Researchers recently detected a highly sophisticated cyber spying operation, active since 2007, that targeted governments, diplomats, and embassies before it was razed last month.
Kaspersky Labs in Russia identified the attack as “The Mask,” and guessed that the operation most likely comes from a Spanish-speaking nation state, based on its advanced characteristics and Spanish language snippets in its malware. It targeted oil and gas companies in addition to research organizations and activists, Wired reported.
Using complex malware, rootkit methods, and a bootkit to shield continued activity on infected targets, The Mask pursued at least 380 victims in over two dozen countries. It sought documents, encryption keys, data about VPN set-ups, and Adobe signing keys that would offer operators the ability to sign a PDF document as if they owned the key.

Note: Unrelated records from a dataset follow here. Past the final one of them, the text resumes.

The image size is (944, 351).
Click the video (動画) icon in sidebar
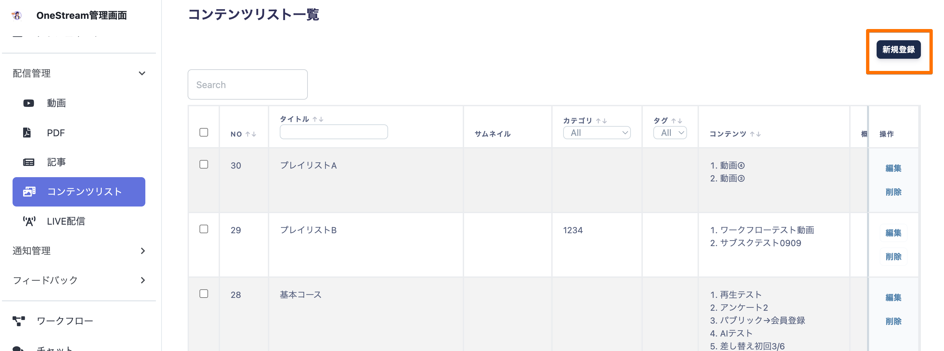coord(29,103)
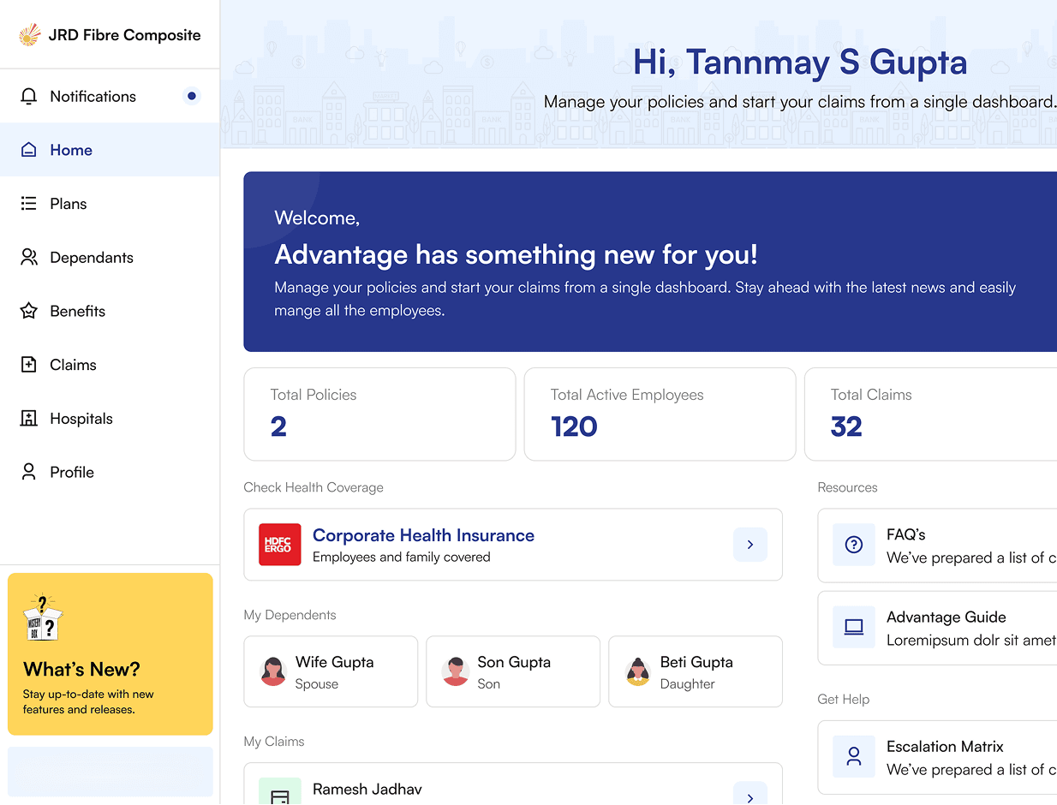
Task: Open Corporate Health Insurance policy
Action: pyautogui.click(x=423, y=535)
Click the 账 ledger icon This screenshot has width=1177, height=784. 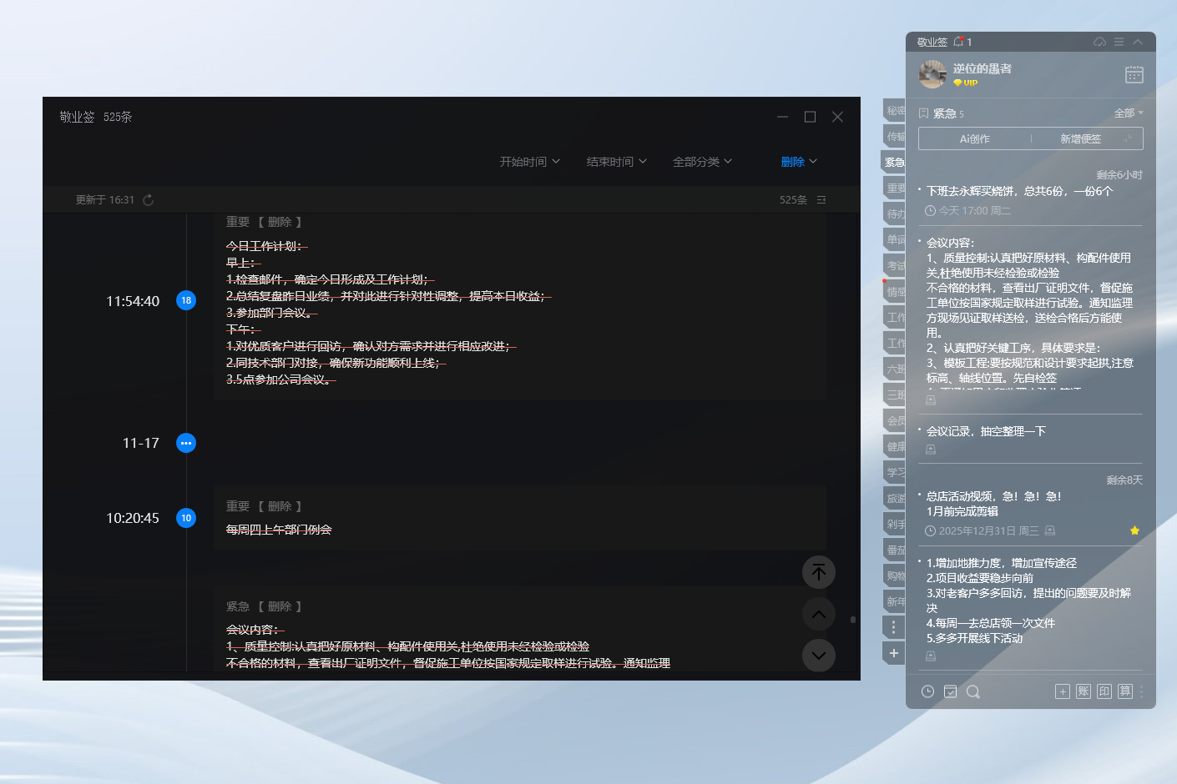[1084, 691]
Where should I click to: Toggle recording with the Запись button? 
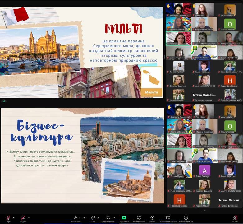[x=152, y=218]
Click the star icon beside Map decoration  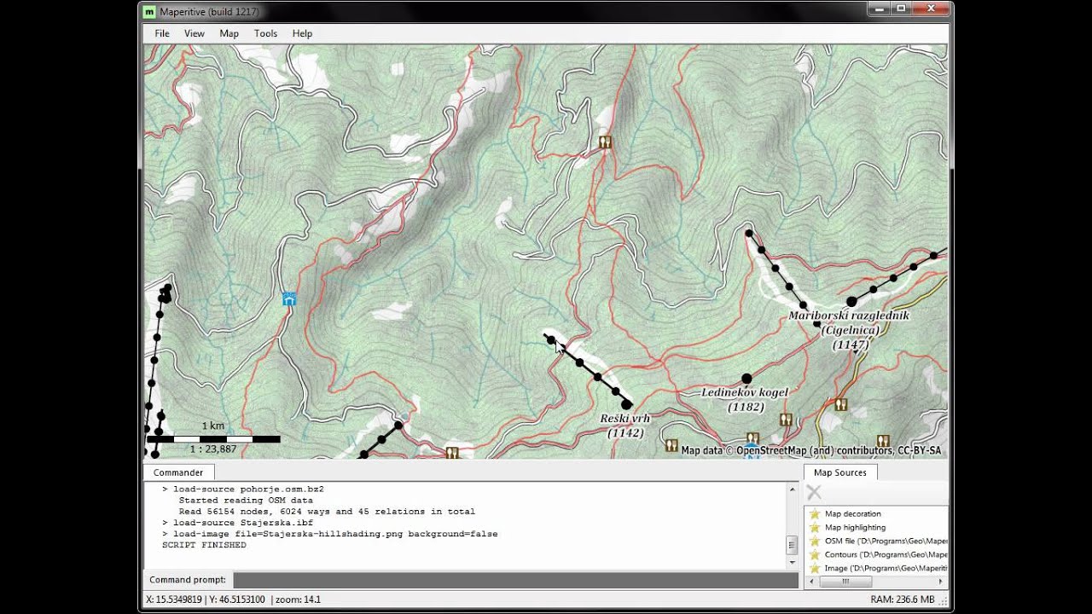[x=815, y=514]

Most of the targets were in Morocco and Brazil, Kaspersky found.
“They are absolutely an elite APT [Advanced Persistent Threat] group; they are one of the best that I have seen,” Costin Raiu, director of Kaspersky’s Global Research and Analysis Team, said Monday. “Previously in my opinion the best APT group was the one behind Flame…these guys are better.”
APT attacks are associated with high-powered nation-state operations, such as the aforementioned Flame and Stuxnet, created by the US and Israel to damage Iranian nuclear centrifuges. Yet Kaspersky said there were no signs that The Mask – named after Careto, one of the three backdoors used, which means ‘mask’ in Spanish – was developed by the same group. Raiu said this was the first APT malware Kaspersky had seen that came with Spanish language script rather than the usual Chinese.
French company Vupen, which sells exclusive zero-day exploits to law enforcement and intelligence agencies, denied that they supplied attackers with The Mask. Zero-day exploits are, as defined by the Electronic Frontier Foundation, “hacking techniques that take advantage of software vulnerabilities that haven’t been disclosed to the developer or the public.”
In addition, Vupen was suspected based on an exploit it created that targeted the Adobe Flash Player, which was subsequently patched by Adobe in 2012. Kaspersky’s Raiu said they don’t know for certain that a Vupen exploit was used by Mask operators, but he said the code was “really, really sophisticated” and that it’s unlikely they would have developed their own exploit.
Yet Vupen co-founder Chaouki Bekrar denied any involvement, tweeting Monday: “Our official statement about #Mask: the exploit is not ours, probably it was found by diffing the patch released by Adobe after #Pwn2Own.”
Kaspersky first discovered The Mask last year when some of its customers were subjected to an attack that sought to exploit a vulnerability, patched long ago, within some of the company’s security software from a previous generation.
Kaspersky said there were two designs for The Mask’s malware – for Windows and Linux – though they said evidence shows there may also be mobile versions for Android and iPhones/iPads.
Attacks used spear-phishing email campaigns that offered links to webpages that would attach malware onto a machine. Some of the malicious URLs were designed to seem like common-viewed, major news sites in Spain, or the Guardian and The Washington Post, for example.